SEC: Ease Adviser Disclosures

Sometimes regulatory changes that are meant to benefit investors end up taxing industry professionals, though this does not appear to be the case for the Securities and Exchange Commission's new format for investment company brochures.

Last Wednesday, the SEC decided to do away with fill-in-the-blank questions organized in a check-the-box setup. Form ADV, Part 2, describes a company's investment strategies, business practices and adviser qualifications. All investment advisory firms that manage $25 million or more in assets must file the form with the SEC. (Under the financial reform law, the threshold is to rise to $100 million, in most cases.)

The new filing requirement also asks advisers to present the information in a narrative way intended to make the information easier for the public to understand. There also is to be a table of contents so that customers can find the information they want more readily, said Karen Barr, general counsel for the Investment Advisers Association in Washington.

Brochure supplements must be delivered to new and prospective clients to give resume-like information for the firm's employees who will serve clients.

"In its current form … the format frequently does not correspond well to an adviser's business," SEC Chairman Mary L. Schapiro said in introductory remarks at the SEC's open meeting on Wednesday. "In some cases, the required disclosure may not describe the adviser's business or conflicts in a way that is truly accessible to the investor."

The new requirements actually modernize the entire process for advisers, Barr said, so that they will eventually be better satisfied by the format. Some initial costs and burdens come with the conversion, but once advisers get beyond that, they are expected to like the new process. Advisers will be able to create the information on a common word processing document, then convert it to a portable document format.

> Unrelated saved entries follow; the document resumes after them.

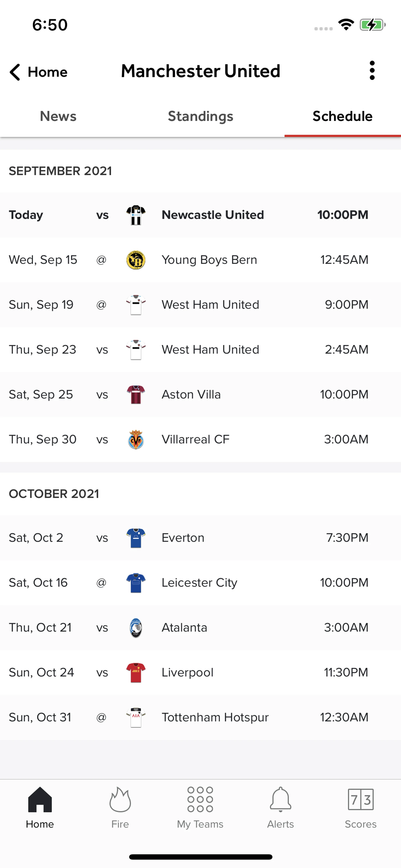Switch to the Standings tab
The width and height of the screenshot is (401, 868).
[201, 116]
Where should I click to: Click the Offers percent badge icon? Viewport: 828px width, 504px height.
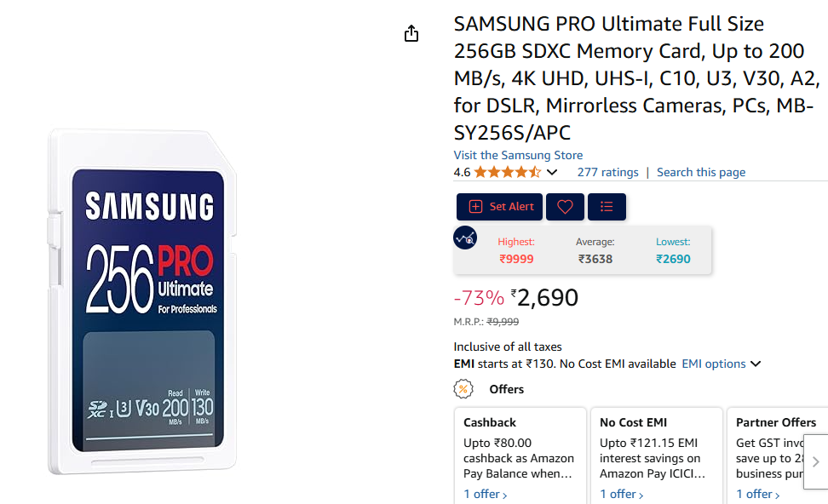(x=464, y=389)
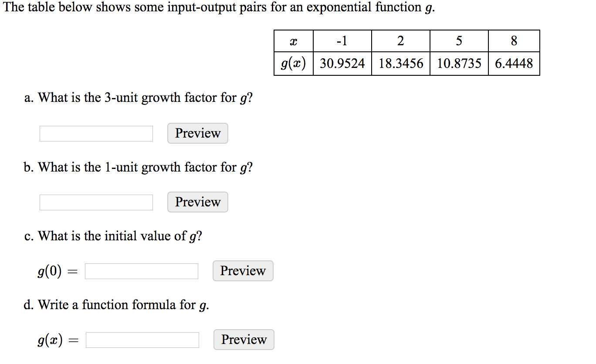Click the g(x) row header cell
The image size is (596, 364).
pos(294,64)
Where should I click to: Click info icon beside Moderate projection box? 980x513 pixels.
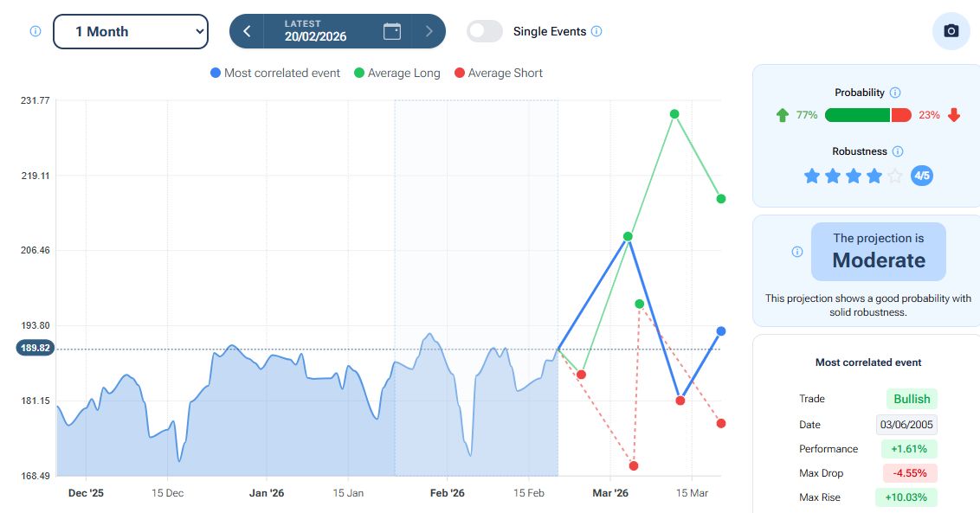click(797, 252)
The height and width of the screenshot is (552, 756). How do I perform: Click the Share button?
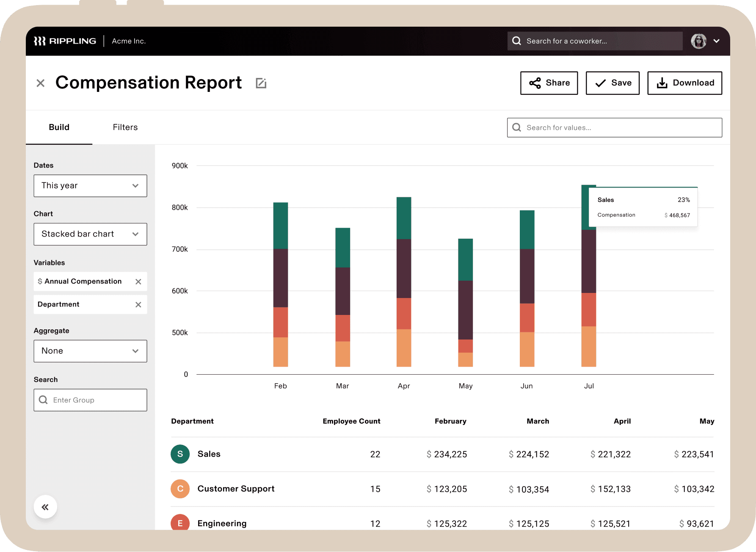click(549, 83)
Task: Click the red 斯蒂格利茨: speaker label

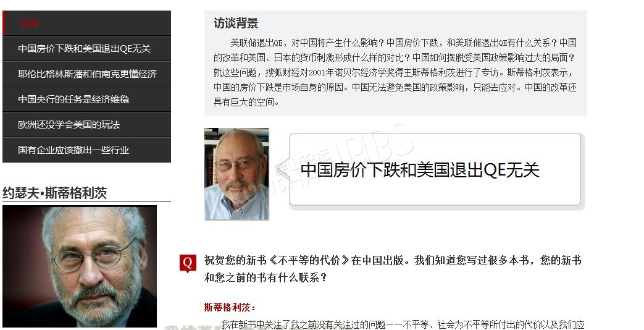Action: (230, 307)
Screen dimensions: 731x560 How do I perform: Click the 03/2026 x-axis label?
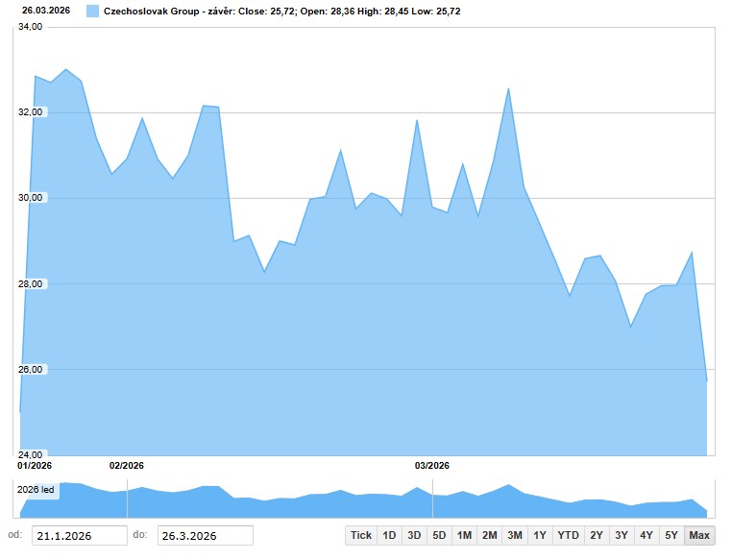coord(432,465)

They will be able to log on to the Investment Adviser Registration Depository, the SEC's electronic filing system, and attach the form to their filing.

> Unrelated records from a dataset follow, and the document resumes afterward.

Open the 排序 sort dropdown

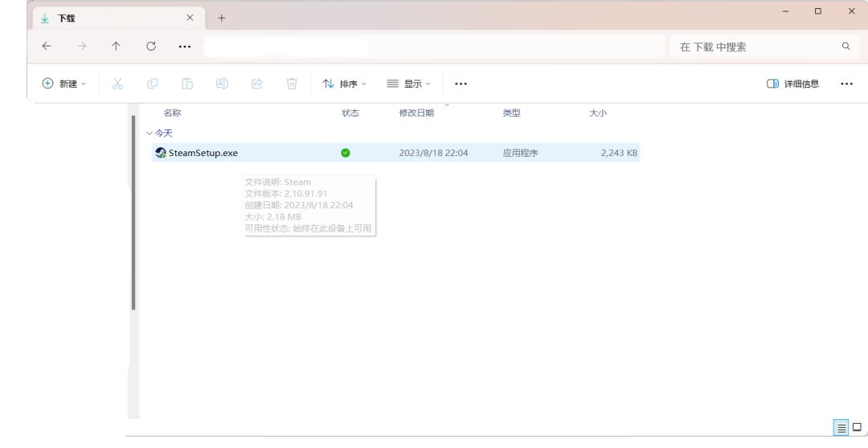click(x=344, y=84)
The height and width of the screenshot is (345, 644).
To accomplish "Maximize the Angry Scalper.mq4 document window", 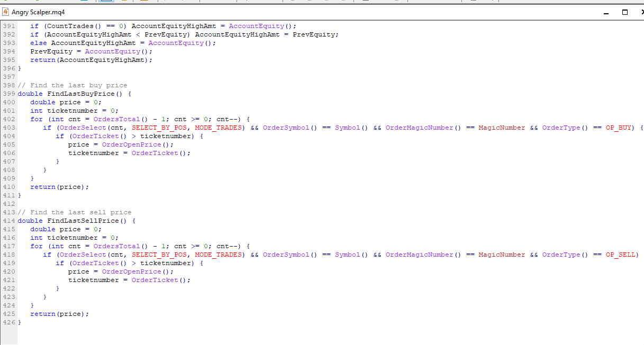I will pos(625,12).
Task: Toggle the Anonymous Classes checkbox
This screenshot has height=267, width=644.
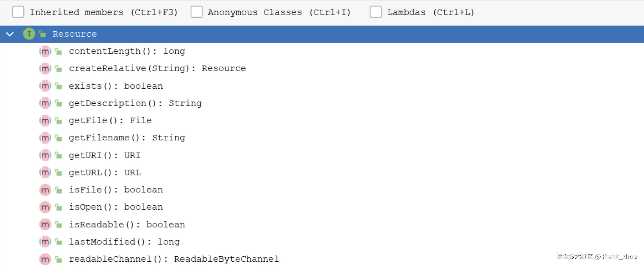Action: point(197,12)
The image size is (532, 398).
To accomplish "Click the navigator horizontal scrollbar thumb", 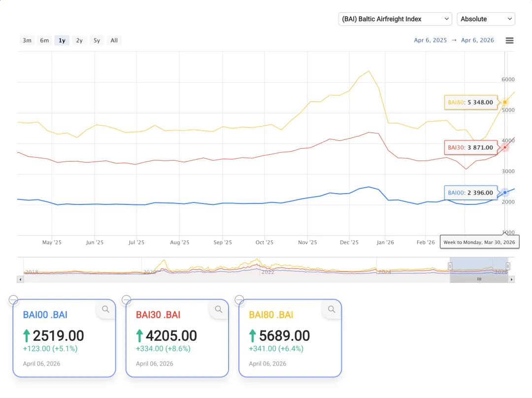I will pyautogui.click(x=479, y=279).
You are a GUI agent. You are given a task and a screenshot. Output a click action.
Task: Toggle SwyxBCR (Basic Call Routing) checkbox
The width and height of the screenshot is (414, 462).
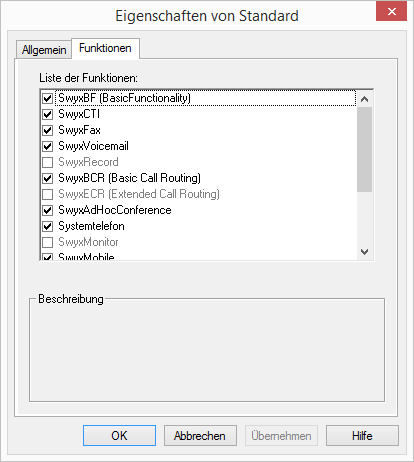tap(48, 178)
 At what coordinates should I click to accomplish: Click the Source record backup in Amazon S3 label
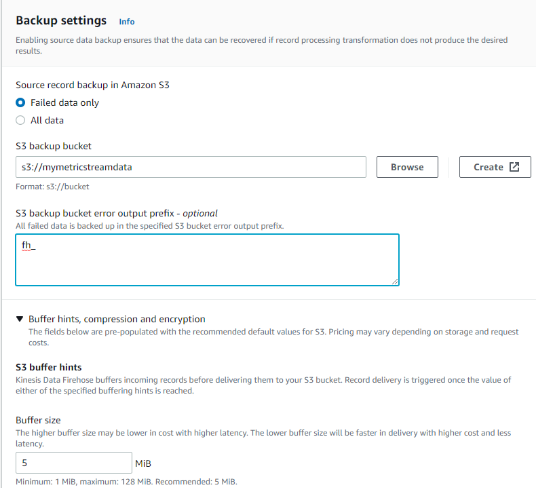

Content is to include descriptions of the advisory business, such as the types of services offered; compensation practices; disclosures of performance-based fees and side-by-side management, methods of analysis, investment strategies and risk of loss; disciplinary information; codes of ethics and their brokerage practices.

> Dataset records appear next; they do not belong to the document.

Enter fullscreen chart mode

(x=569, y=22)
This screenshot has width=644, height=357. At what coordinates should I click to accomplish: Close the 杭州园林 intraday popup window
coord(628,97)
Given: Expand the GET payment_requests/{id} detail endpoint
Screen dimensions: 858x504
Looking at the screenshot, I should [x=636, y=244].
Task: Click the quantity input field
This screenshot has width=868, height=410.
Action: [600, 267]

In a practical sense, though, advisers had already been providing that information, Barr said. "When advisers wanted to make disclosures about items that were not requested they did not fit right, so they were put in random places," Barr said. "Now advisers can make the disclosures in a coherent fashion."

"It is something that has been long coming, and we look forward to the improvement of disclosure," said Paul D. Glenn, the IAA's special counsel.